DBRS: New FICO model will give big boost subprime borrower credit scores

Double-digit score raise?

FICO is going to roll out an new, opt-in version of its credit score model early next year.

The UltraFICO will also take into account the borrower's ability to balance their checkbook or figure in savings and/or money market account behaviors as well.  

By partnering with Finicity and Experian, FICO hopes that underserved, but credit-worthy, applicants will be given a second look by mortgage lenders.

Now, bond ratings agency DBRS published early thoughts on what kind of borrower would benefit the most from the new scoring system — and by how much. A new brief, authored by securitization analysts Paul Fazi and Chris D’Onofrio, finds the UltraFICO will change the average, prime borrowers score by a little, but not very much.

The real impact will come to borrowers lower on the scale. "FICO estimates, with the new UltraFICO Score scoring system, seven million borrowers with little or no credit history could see an increase in their scores," they write. 

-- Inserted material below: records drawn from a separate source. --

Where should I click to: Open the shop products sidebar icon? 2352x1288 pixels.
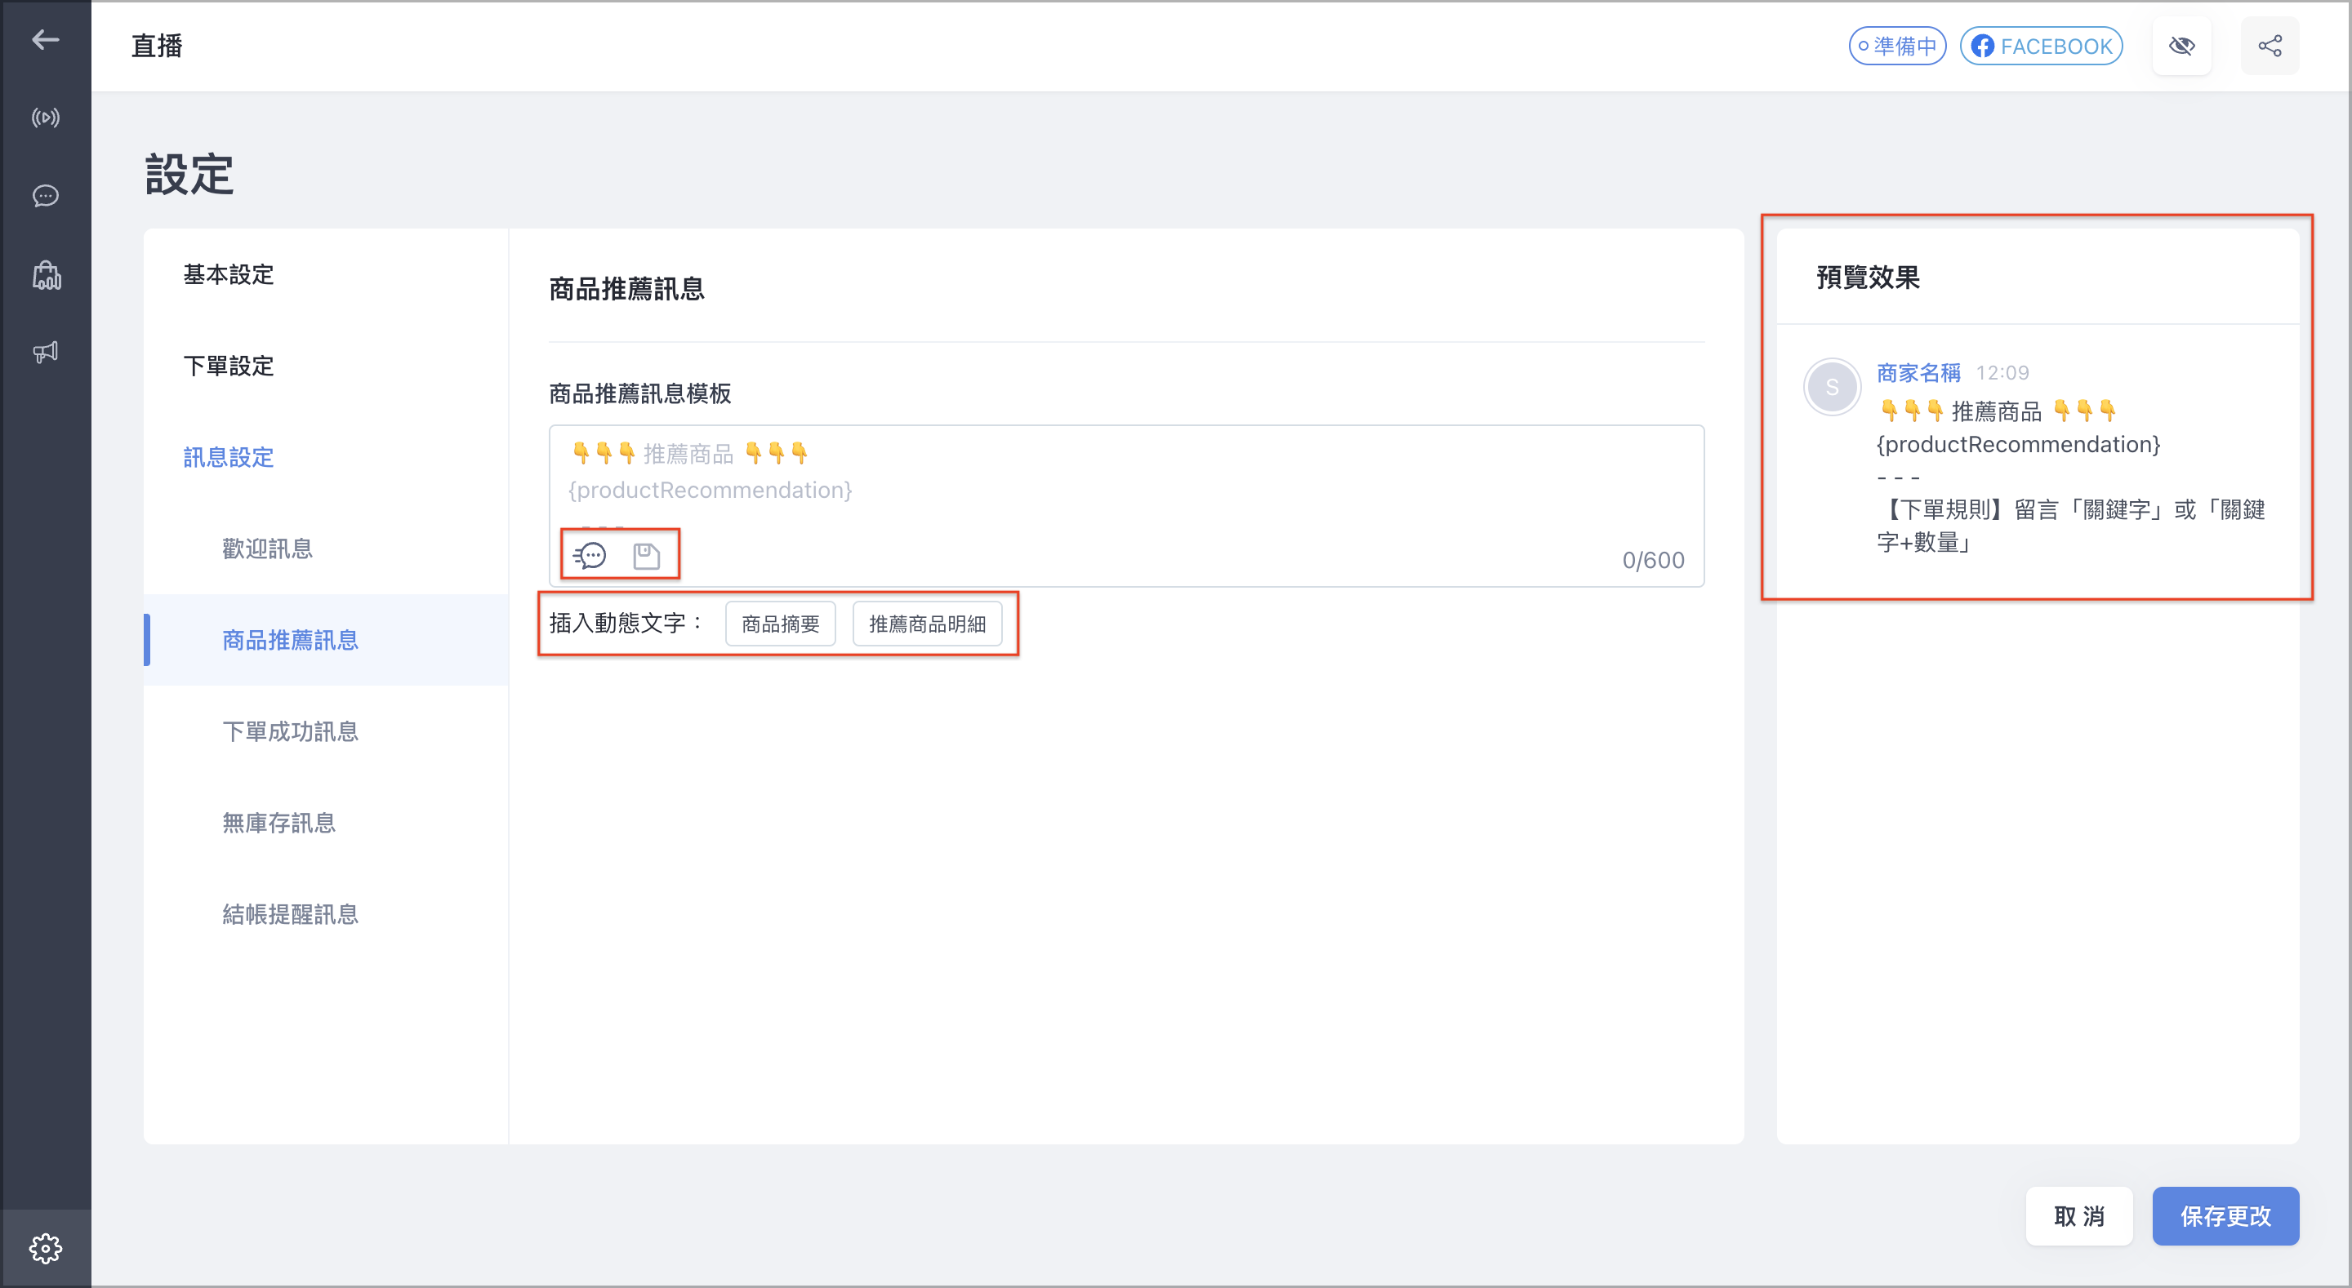coord(46,275)
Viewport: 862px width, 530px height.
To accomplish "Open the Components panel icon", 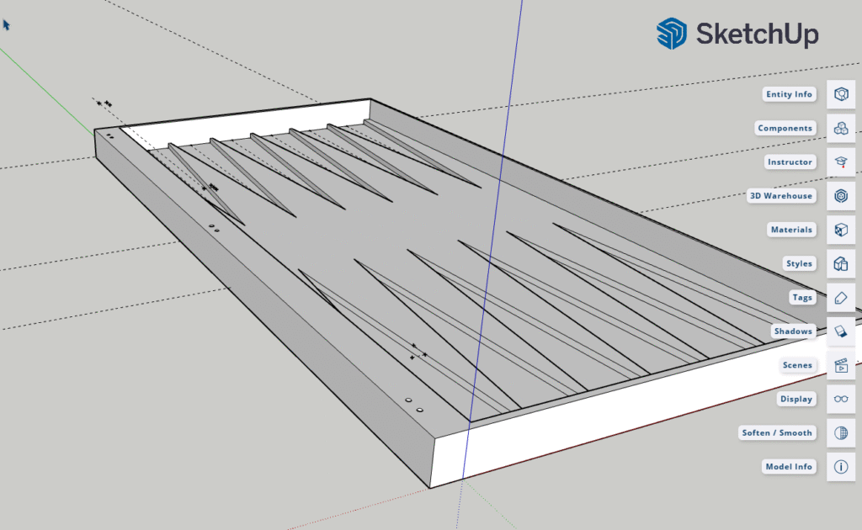I will [x=840, y=128].
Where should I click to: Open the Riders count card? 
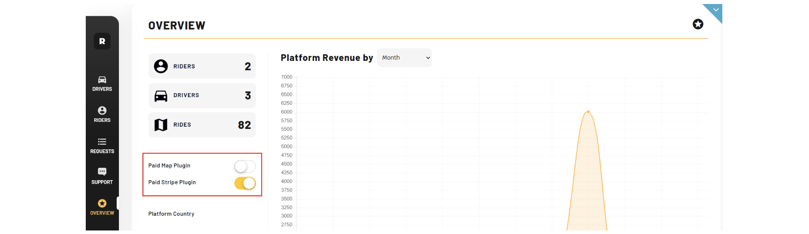pyautogui.click(x=202, y=66)
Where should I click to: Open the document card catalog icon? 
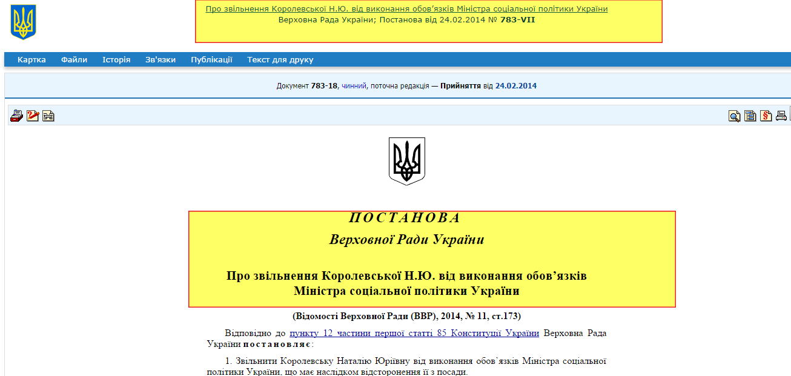click(x=16, y=115)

"For the 26 million subprime borrowers, many of their scores will increase as well; in some cases, their scores, with the UltraFICO Score platform, could potentially increase by an estimated 20 points," the analysts added. 

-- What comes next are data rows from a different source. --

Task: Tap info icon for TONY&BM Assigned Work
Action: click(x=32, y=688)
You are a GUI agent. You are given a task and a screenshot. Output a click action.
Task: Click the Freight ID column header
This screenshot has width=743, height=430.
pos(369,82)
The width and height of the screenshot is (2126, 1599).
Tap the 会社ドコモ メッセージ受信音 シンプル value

Experian considers any borrower with a credit score of less than 669 to be subprime. Finicity is a company that specializes in aggregating real-time consumer banking data directly from bank integrated sources.

According to DBRS, the new score will take into account the length of time subject accounts has been open, the volume of activity in such accounts and any evidence of savings activity. The new score will also be driven by a minimum account balance over some period of time and any history of overdrafts. The score will ultimately represent more of a financial behavior assessment of the borrower rather than the more traditional fact-based assessment. 

DBRS noted it will also be taking the new UltraFICO scores into account when measuring the risk carried by these loans as collateral in subsequent securitization deals.